A large-scale genetic and modelling study of Streptococcus pneumoniae has provided new insight into how recently-introduced vaccines have eliminated many strains from the species, and the diverse ways in which the remaining bacteria to compete for the chance to replace them.
S. pneumoniae is usually found at the beyond the back of the nasal cavity, where it is normally harmless. However, it can move to other bodily sites, resulting in it causing thousands of cases of severe pneumococcal disease each year in the UK, and a far greater disease burden in many low- or middle- income countries. These infections result in pneumonia, bloodstream infections or meningitis, and are most common in young infants and the elderly. In response, two different vaccines have been introduced to combat S. pneumoniae in the UK: the 7-valent vaccine in 2006, replaced by the 13-valent vaccine in 2010. Since children started receiving the vaccine, there has been a drop in the incidence of pneumococcal disease.
After a few years of routine vaccination many strains of S. pneumoniae, including the most prevalent disease-causing ones, had been eliminated. Yet, the bacteria have not become less common in their harmless habitat at the back of the nasal cavity. Instead the vaccine-targeted strains had been replaced by others that less frequently cause disease in children. The latest research, published in Nature Ecology & Evolution, provides a new explanation for how this may occur.

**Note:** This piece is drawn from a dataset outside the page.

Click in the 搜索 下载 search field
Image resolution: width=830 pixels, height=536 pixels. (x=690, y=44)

This study used three large collections of genomes, sequenced at the Wellcome Trust Sanger Institute, to follow the effects of vaccination in the UK, USA, and Netherlands. Rather than looking at the change in the prevalence of the individual strains themselves, the researchers looked at the frequencies of genes within the highly diverse S. pneumoniae population.

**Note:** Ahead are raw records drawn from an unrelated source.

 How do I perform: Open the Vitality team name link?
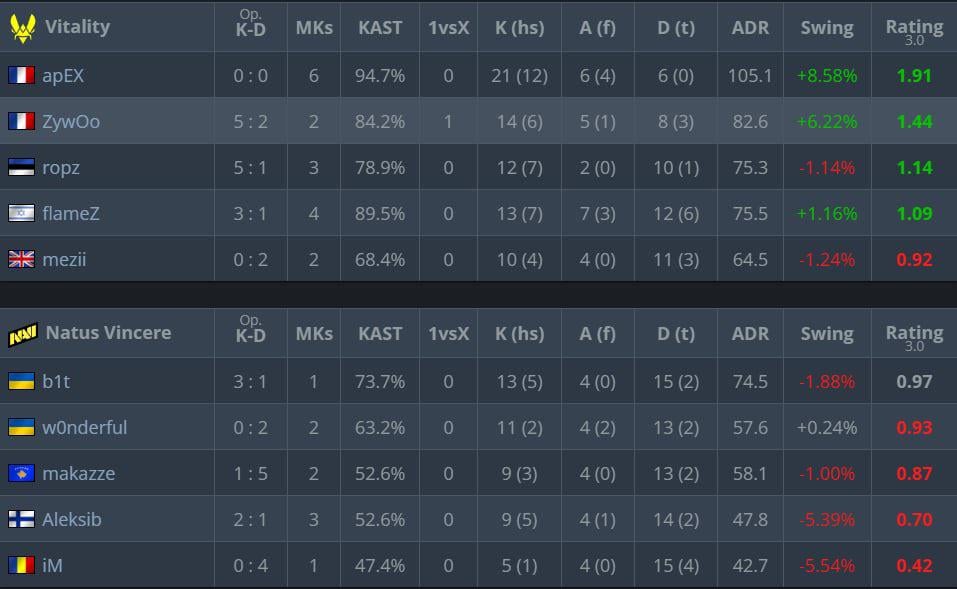click(x=77, y=27)
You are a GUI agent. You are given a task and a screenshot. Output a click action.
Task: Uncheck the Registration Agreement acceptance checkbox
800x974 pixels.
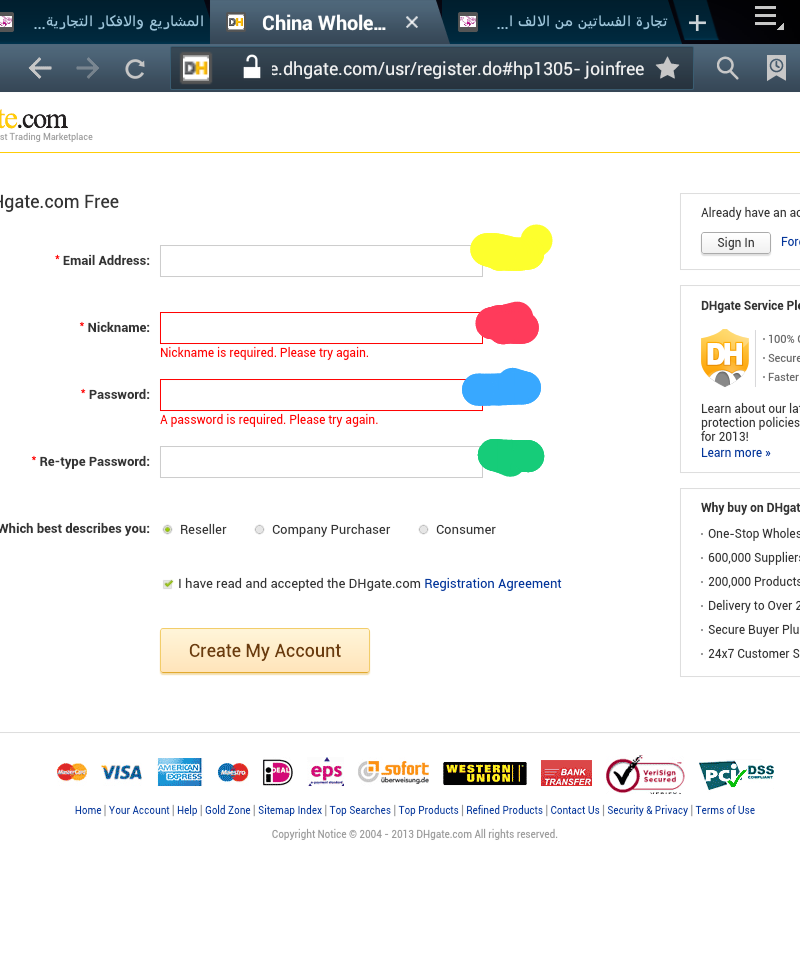[168, 584]
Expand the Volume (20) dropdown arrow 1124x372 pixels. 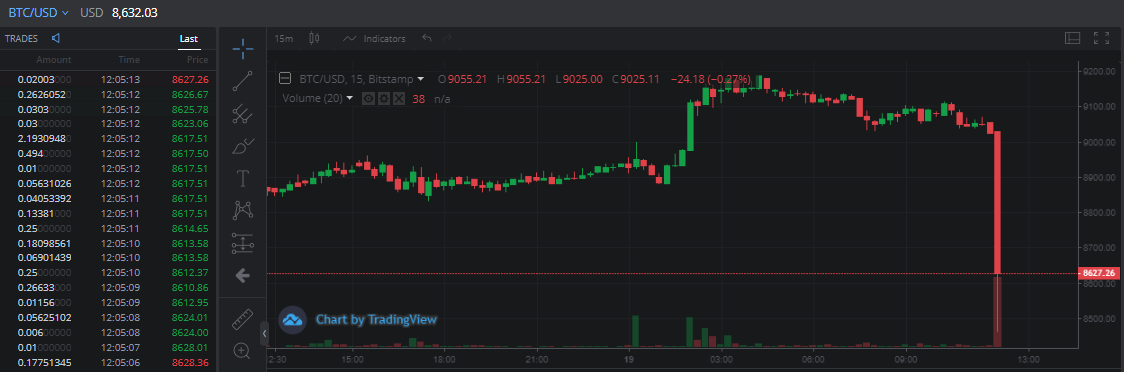pos(350,98)
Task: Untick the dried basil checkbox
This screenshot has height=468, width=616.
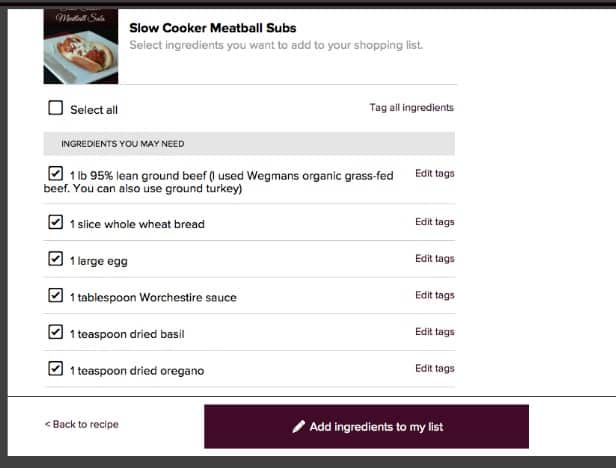Action: [x=55, y=332]
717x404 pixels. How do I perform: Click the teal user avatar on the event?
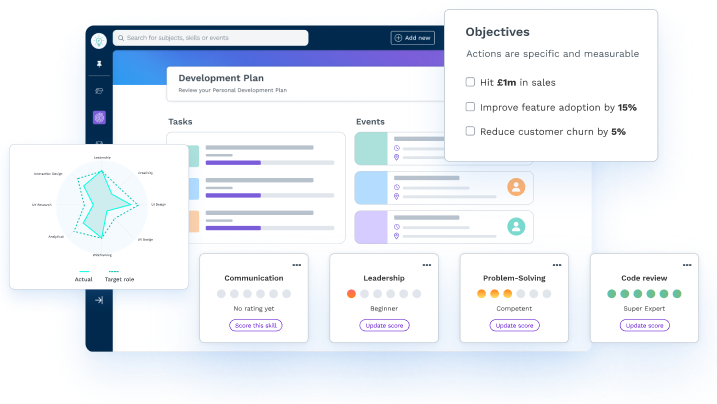[516, 226]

While different S. pneumoniae strains dominate in different locations, the detailed information available from whole-genome sequencing revealed that every S. pneumoniae population was similar in terms of gene frequencies. This was also the case when comparing bacterial populations at the start of the vaccination programmes with the same locations a few years later. The researchers’ computational modelling showed that this was highly unlikely to have occurred by chance.
To accurately explore the dynamics of gene frequencies, the researchers called upon the wealth of genetic data that has been gathered recently and new mathematical methods to compare computer simulations to actual data. The new algorithm developed by Jukka Corander of the Infection Genomics team at the Sanger Institute enabled more precise modelling and sped up the rate results can be estimated using such models by up to 10,000-fold.
The results suggest the importance of a particular type of natural selection, in which genes are more advantageous to the bacteria in which they are found when they are rarer – hence the name, ‘negative frequency-dependent selection’. This can result from competition between bacterial strains, and detailed analysis of the genome sequences suggests the many ways in which this can happen. For instance, S. pneumoniae cells secrete chemicals to prevent the growth of other strains, are susceptible to infection by different viruses, adopt diverse strategies for acquiring nutrients, and vary in how they are recognised by the human immune system. The relative importance of these different processes are still not well understood.
This model promises to shed new light on why some bacteria have such complex population structures that make them difficult to completely eliminate through vaccination. The authors conjecture that the negative frequency-dependent selection happening at the gene level is a common mechanism among different bacterial species. As the use of whole-genome sequencing for epidemiological surveillance becomes more routine, such studies will provide a valuable basis both for designing better control strategies, and for a more thorough understanding their after effects.